From The New York Times:
Fordham University, one of the most prominent Jesuit universities in the United States, announced its new president on Thursday, unveiling a choice that breaks with tradition in two significant ways: For the first time in its nearly 200-year history, the school will be led by a laywoman instead of a priest.
Tania Tetlow, a former law professor and the current president of Loyola University New Orleans, a Jesuit school in Louisiana, will be installed as the new president on July 1 when the Rev. Joseph M. McShane steps down after 19 years.
The decision makes Fordham the 21st Jesuit college or university to be led by a layperson and the sixth to be led by a woman. Ms. Tetlow, who has served as president of Loyola University since August 2018, was also the first woman and the first layperson to lead that institution.
In its announcement, Fordham went to great lengths to emphasize Ms. Tetlow’s personal connection with the Jesuit order.
Her uncle, the Rev. Joseph Tetlow, is a well-known Jesuit writer and former head of the Secretariat for Ignatian Spirituality in Rome and the Jesuit School of Theology at Berkeley, now part of Santa Clara University.

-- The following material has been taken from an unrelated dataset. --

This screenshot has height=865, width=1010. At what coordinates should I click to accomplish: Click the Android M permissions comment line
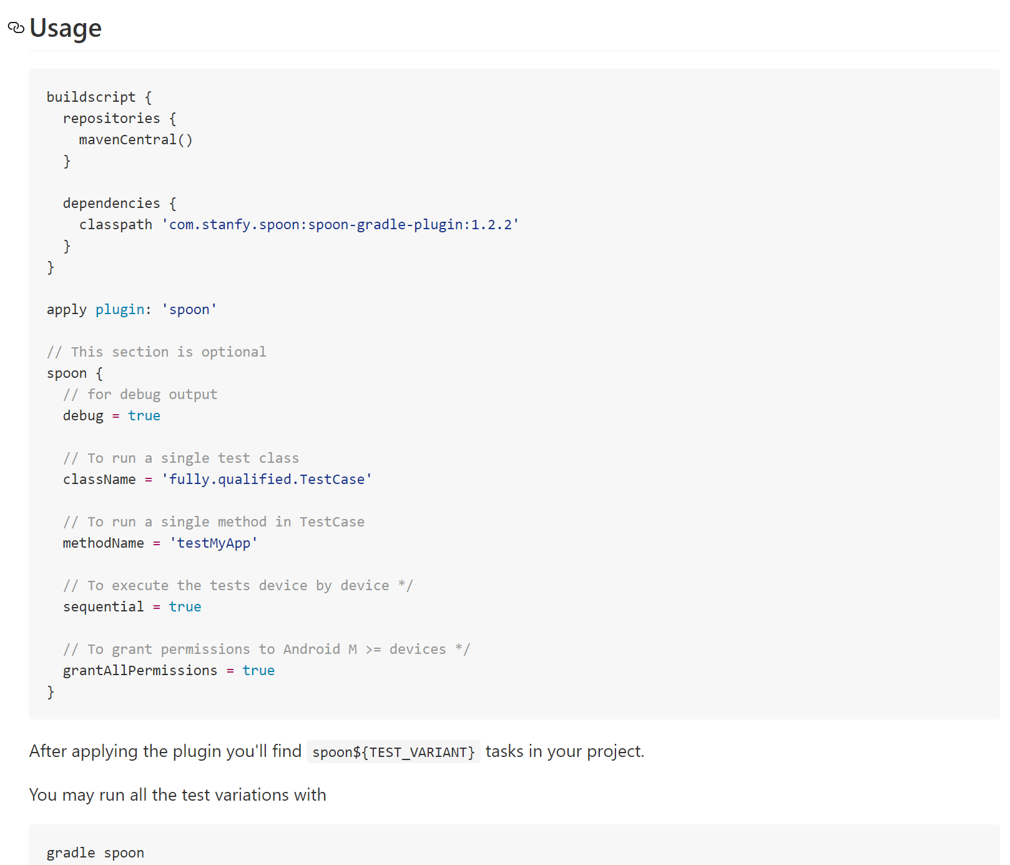tap(267, 650)
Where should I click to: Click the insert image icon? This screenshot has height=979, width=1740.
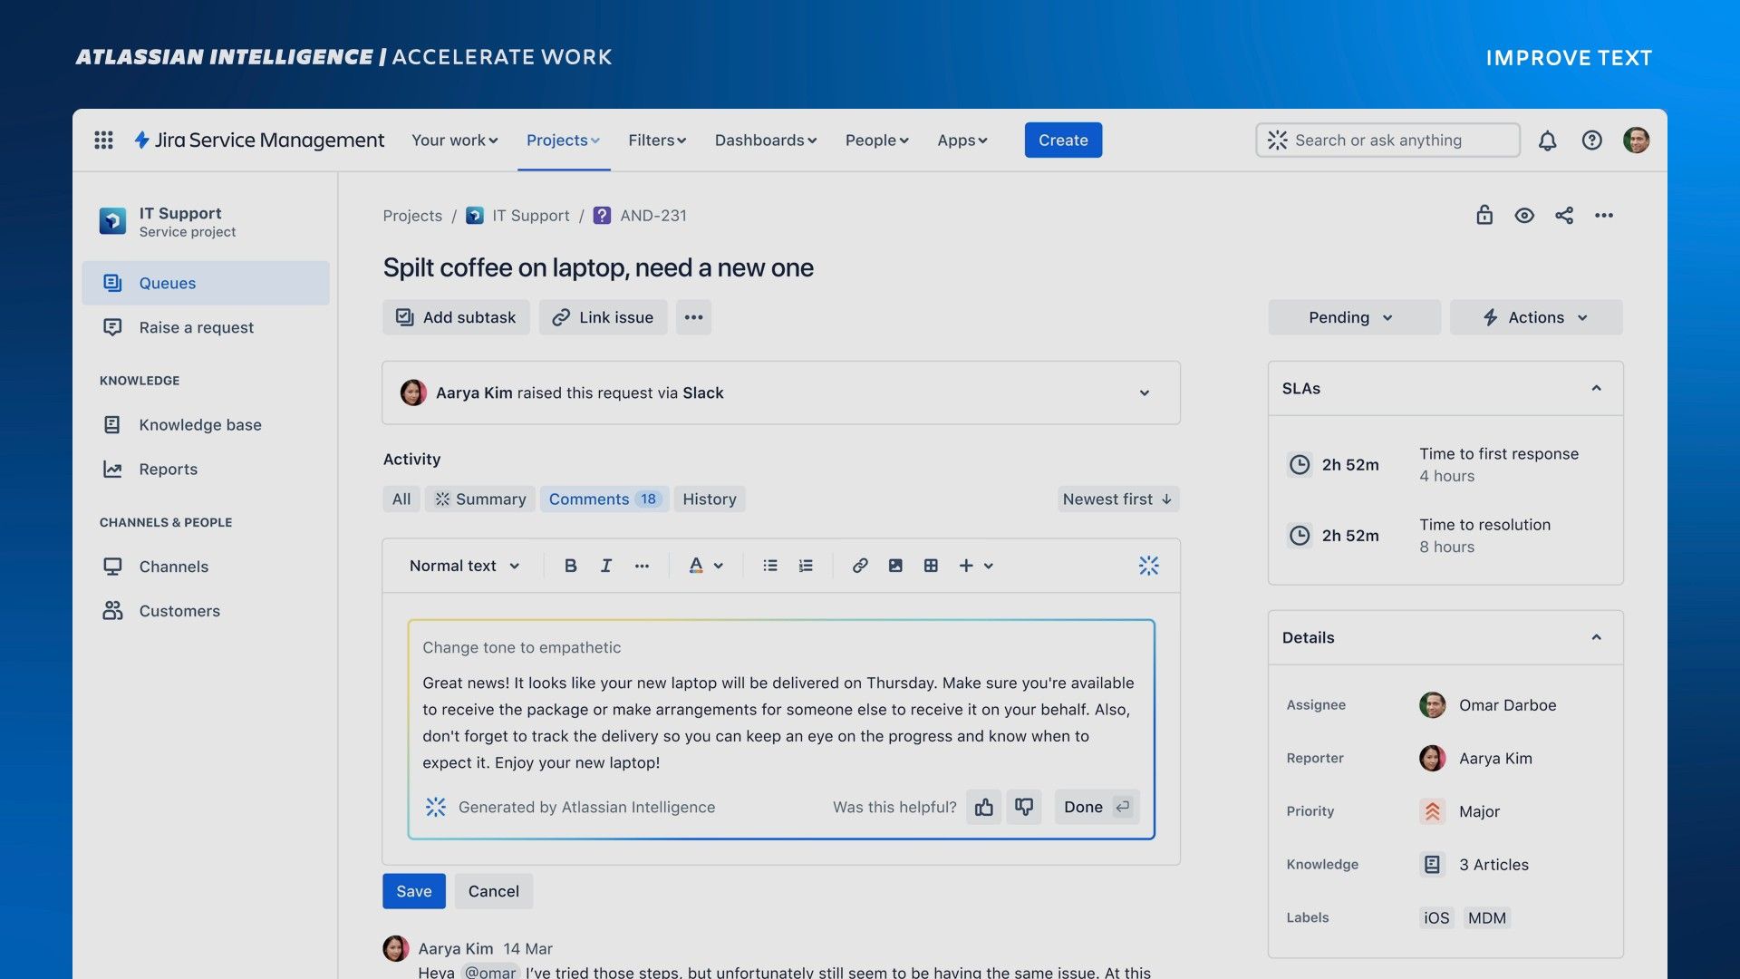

Her father spent 17 years as a Jesuit before he left the order to start a family, and her parents met as graduate students at Fordham. In a video message to the university community, Ms. Tetlow said, “Fordham is the reason that I exist” and described herself as the product of “a family full of Jesuits.”
“They taught me that faith and reason are intertwined,” she said. “They instilled in me an abiding curiosity to find God in all things. They sang me to sleep with a Gregorian chant and taught me the absolute joy of learning.”
There are 27 Jesuit colleges and universities in the United States. For generations, they have been led by members of the Society of Jesus, also called the Jesuit order, which is well known for its work in education and intellectual pursuits.